**Data supplied**
□ □ □

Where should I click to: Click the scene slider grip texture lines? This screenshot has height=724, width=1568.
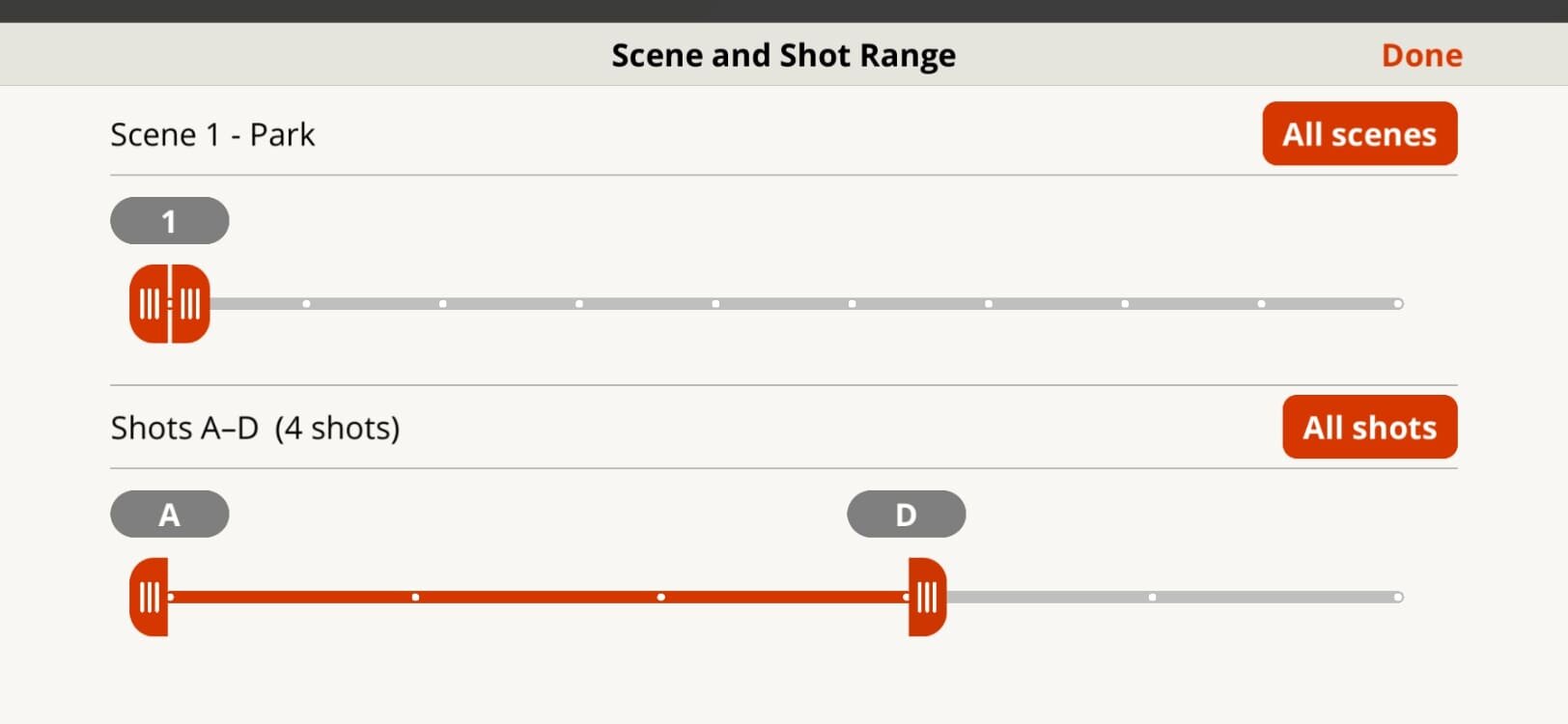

□ □ □

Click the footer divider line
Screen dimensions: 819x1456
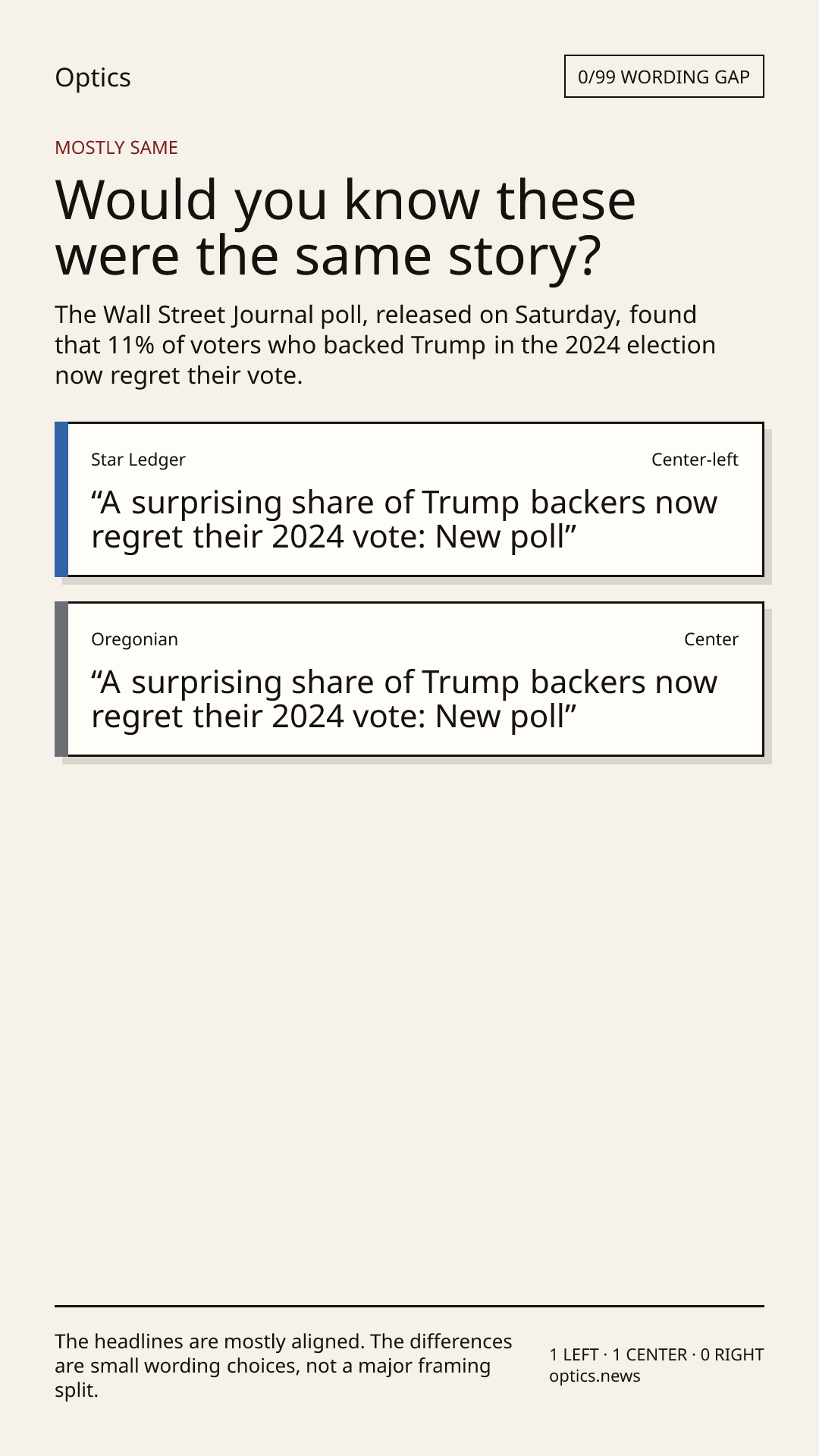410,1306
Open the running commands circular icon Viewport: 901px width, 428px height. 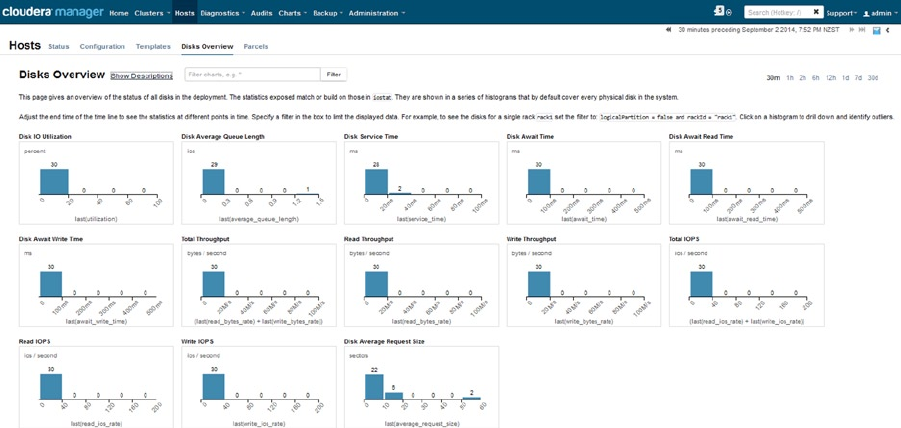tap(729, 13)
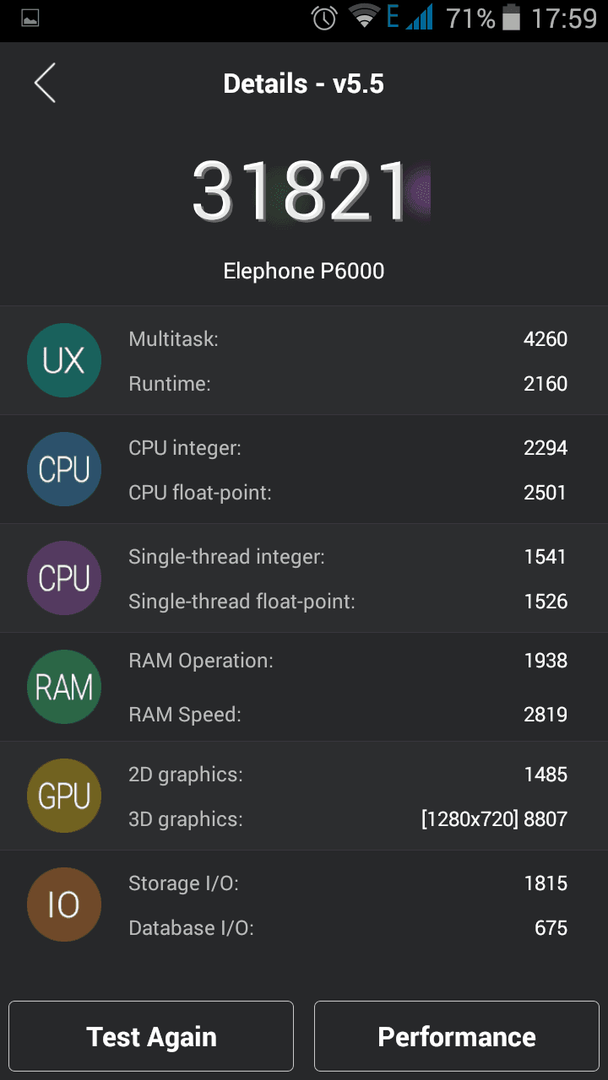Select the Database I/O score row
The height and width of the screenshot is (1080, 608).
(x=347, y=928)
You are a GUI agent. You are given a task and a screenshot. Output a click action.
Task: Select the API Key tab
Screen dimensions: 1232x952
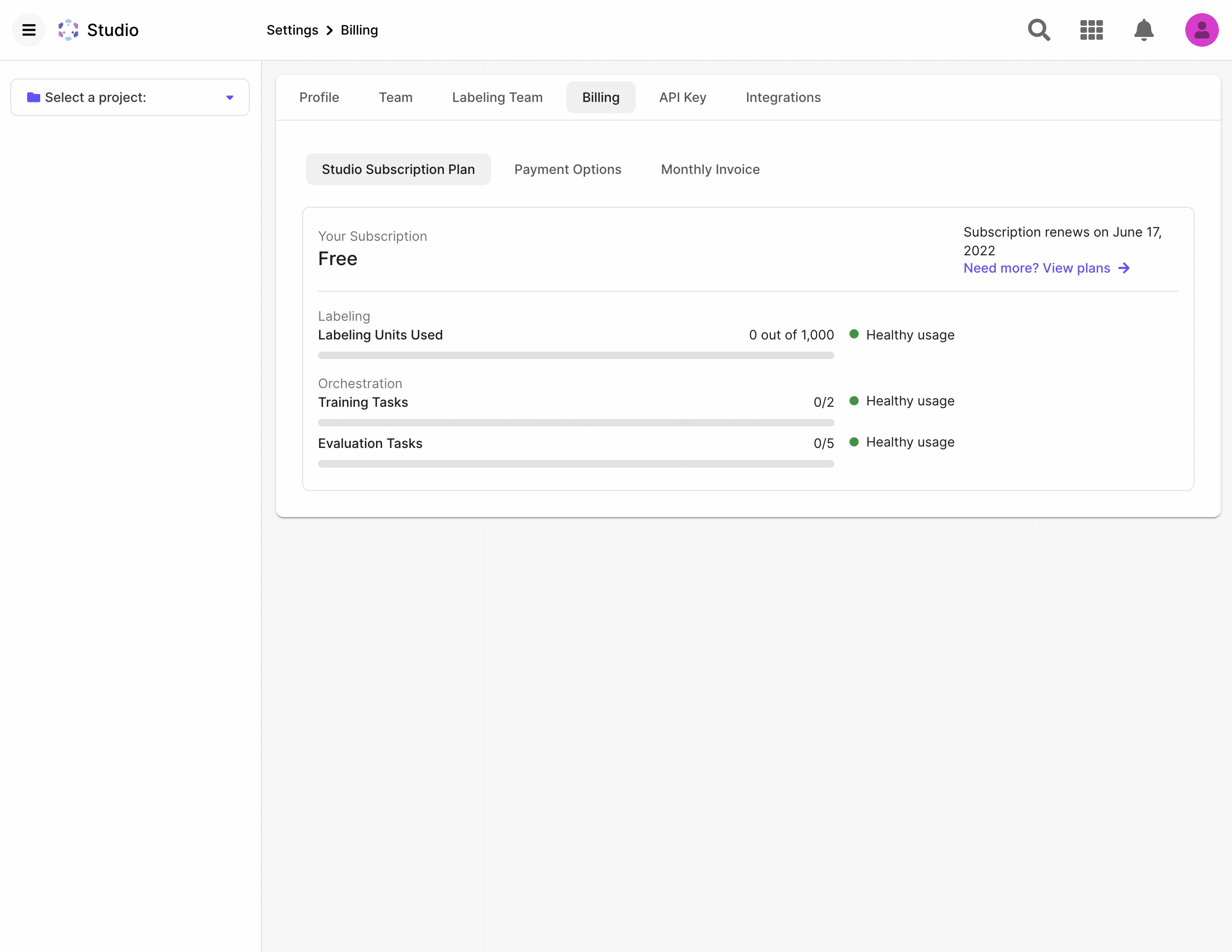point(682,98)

□ □ □

**Do this**
Please transcribe the listing starting at the line that contains "You are a GUI" and ending at the line that contains "point(682,98)", leaving out the pictures.

**Exercise answer**
You are a GUI agent. You are given a task and a screenshot. Output a click action.
Task: Select the API Key tab
Screen dimensions: 1232x952
point(682,98)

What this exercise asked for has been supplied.